Ein anderes Beispiel, das immer wieder angeführt wird: Niedersachsen. Dort hätte eine externe Firma die Vornamen von Einwohnern verwenden müssen, um abzuschätzen ob jemand über 80 ist und diesen zu einem Impftermin einladen kann. Also Gertrud bekam einen Brief aber Kevin nicht. Warum gibt man sowas überhaupt an eine externe Firma, stellt sich mir die Frage. Möglicherweise weil die eine IT haben, die die Ämter nicht haben? Ich weiss es nicht. Aber das Beispiel ist lächerlich. Ein Einwohnermeldeamt hat diese Daten. Wir müssen uns in Deutschland anmelden, nicht wie in vielen anderen Ländern, und tun das auch. Wenn diese Daten natürlich immer noch in Leitz-Ordnern stehen und nicht in Datenbanken der Behörde, dann wird es schwierig. Die verschlafene Digitalisierung der Regierung soll dazu führen, dass wir unsere Datenschutzrechte und Privatsphäre aufgeben? Soweit kommt es noch.
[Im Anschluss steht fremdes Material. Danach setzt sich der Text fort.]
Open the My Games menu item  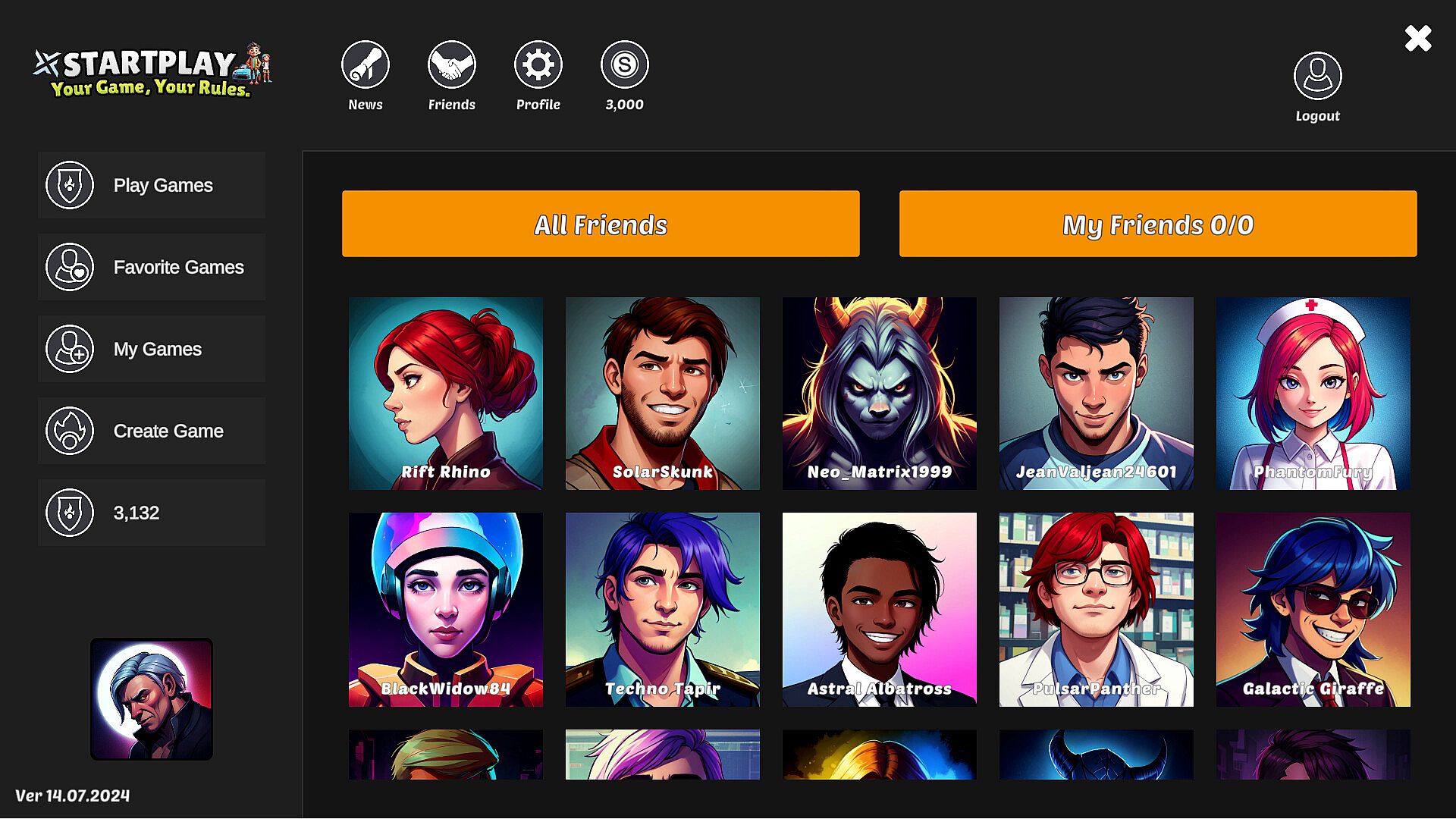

Und machen wir uns nichts vor: Diese Lockerungen, würden nie wieder zurückgenommen. Die Regierung zeigt seit Jahren, dass sie den Datenschutz gerne immer weiter auflockern will. Siehe Herausgabe der Passwörter in diesem Blog, siehe Crypto-Wars in der EU, zwei Artikel in diesem Blog.